R. Escribimos el libro del Pato en 10 días febriles y está claro hoy que su factura impuso ciertas limitaciones. Era un texto excepcionalmente subversivo, pero creo que no entendimos hasta qué punto los lectores no eran recipientes vacíos en que fluían los valores y personajes de Disney, sino que protagonistas de la historia que podían, a su vez, subvertir lo que recibían. Un amigo me contaba de un tío suyo puertorriqueño que veía películas importadas y se dedicaba a comentarlas críticamente en voz alta, involucrando a todo el público. Es lo que ha hecho, de muchas maneras, nuestra región en estas décadas.

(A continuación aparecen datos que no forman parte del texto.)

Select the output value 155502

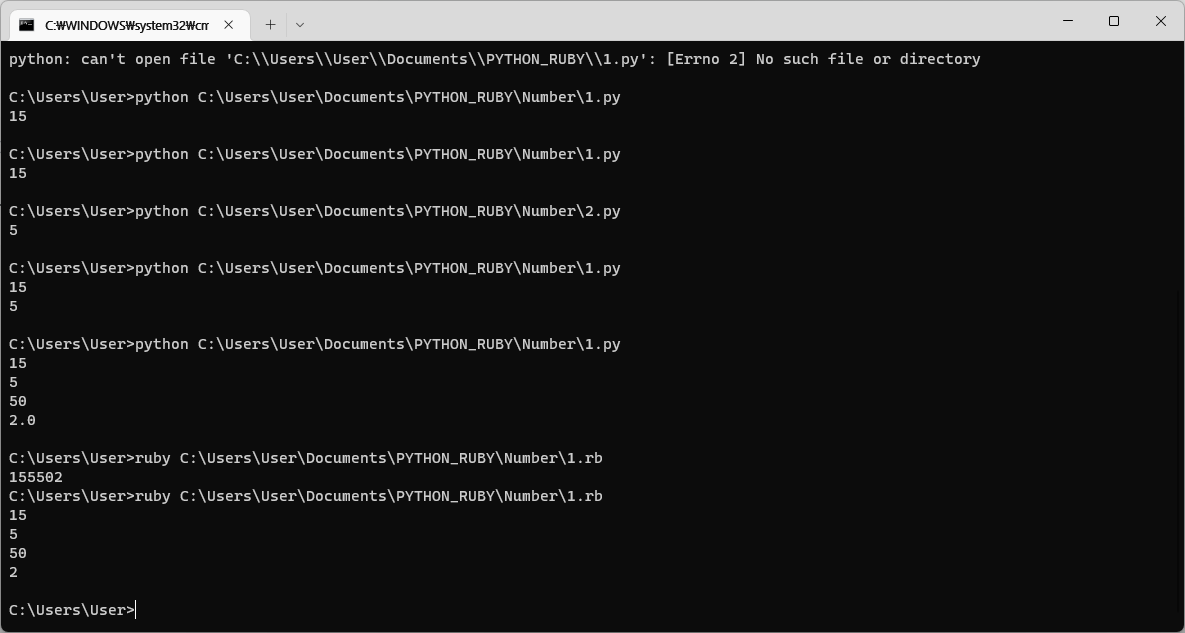(x=32, y=477)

Ilustración de los tebeos del Pato Donald que Dorfman y Mattelart analizan.
Ilustración de los tebeos del Pato Donald que Dorfman y Mattelart analizan.Siglo Veintiuno Editores

P. ¿Ha sido un proceso doloroso o sanador volver a ese Chile de los setenta en Allende y el museo del suicidio?

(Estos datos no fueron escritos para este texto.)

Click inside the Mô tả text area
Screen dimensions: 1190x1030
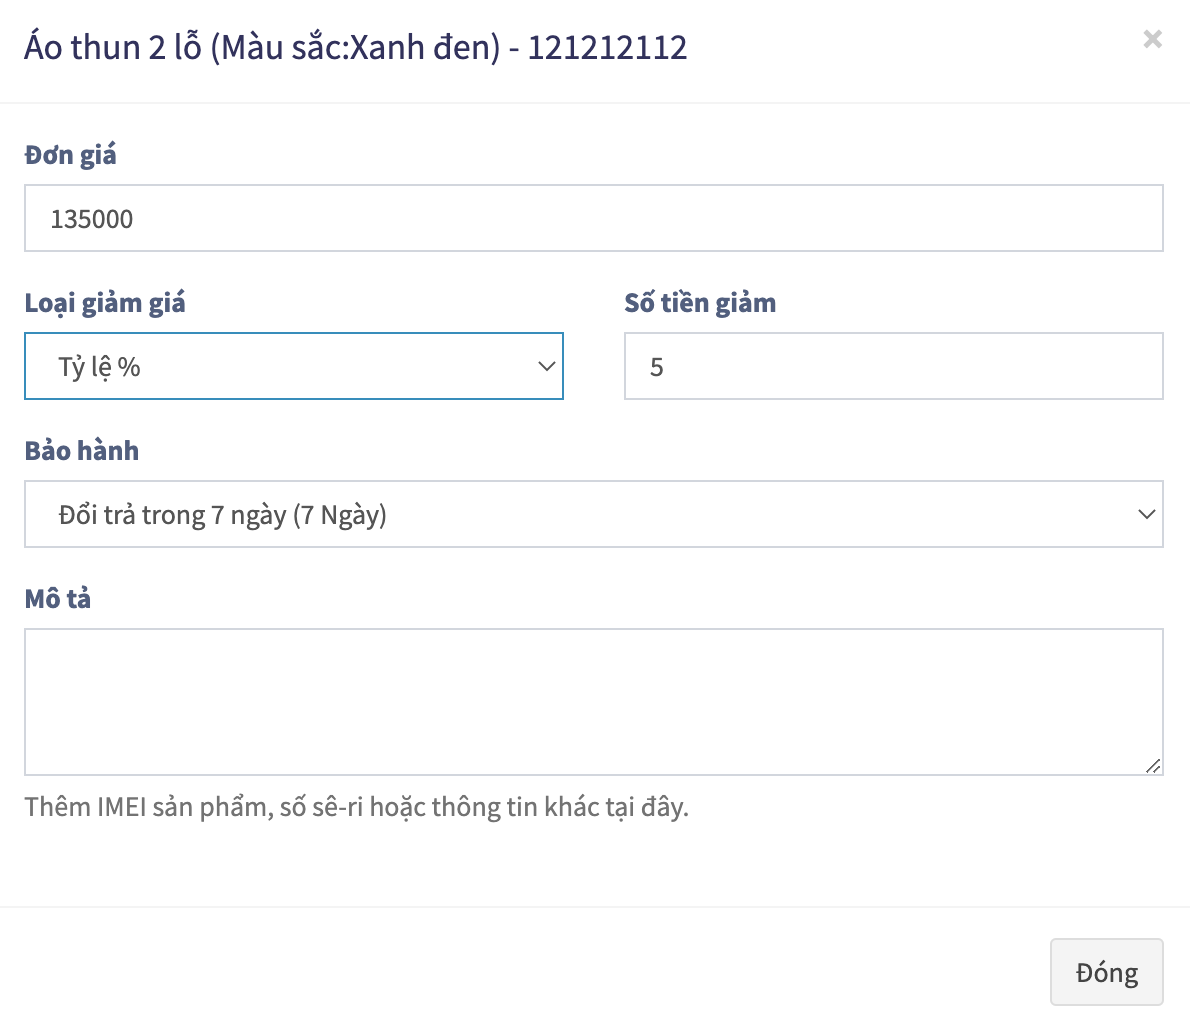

R. Doloroso y sanador a la vez. Me salvé, por una serie de circunstancias fortuitas y dignas de novelar, de morir al lado de Allende en La Moneda, pese a que trabajaba con el presidente. La novela era una manera de retornar a ese día y presenciar, por medio de mi fantasía y desde múltiples perspectivas, los últimos momentos de nuestro líder. Al final de la novela, un personaje inventado por mí logra sanar, justamente, al narrador que es mi alter ego, una situación digna de Pirandello: alguien ficticio ayuda a la persona real que le dio vida.

P. ¿Por qué novelizar un suceso que vivió en carne propia?

R. Todavía corroe a Chile el enigma del final de Allende: fue una muerte trágica (un suicidio) o épica (murió combatiendo). Quise abordar ese misterio con toda la complejidad que merece. La ficción me incitó a adentrarme en esa historia de una manera diferente, más creativa, más llena de contradicciones, que lo que permiten otros géneros. Y quise unir esa pesquisa sobre un posible suicidio de Allende con el suicidio colectivo de la humanidad ante el apocalipsis climático. Aunque la novela es un thriller político, es también una exploración cervantina (Sergio Ramírez dixit) de otros temas. Y sigue siendo, como lo fue el libro del Pato Donald, un acto subversivo, alegre y rebelde que rompe las categorías habituales del género novelesco, como lo reconocen Colum McCann, Junto Díaz, Rodrigo Fresán y Sandra Cisneros, entre otros.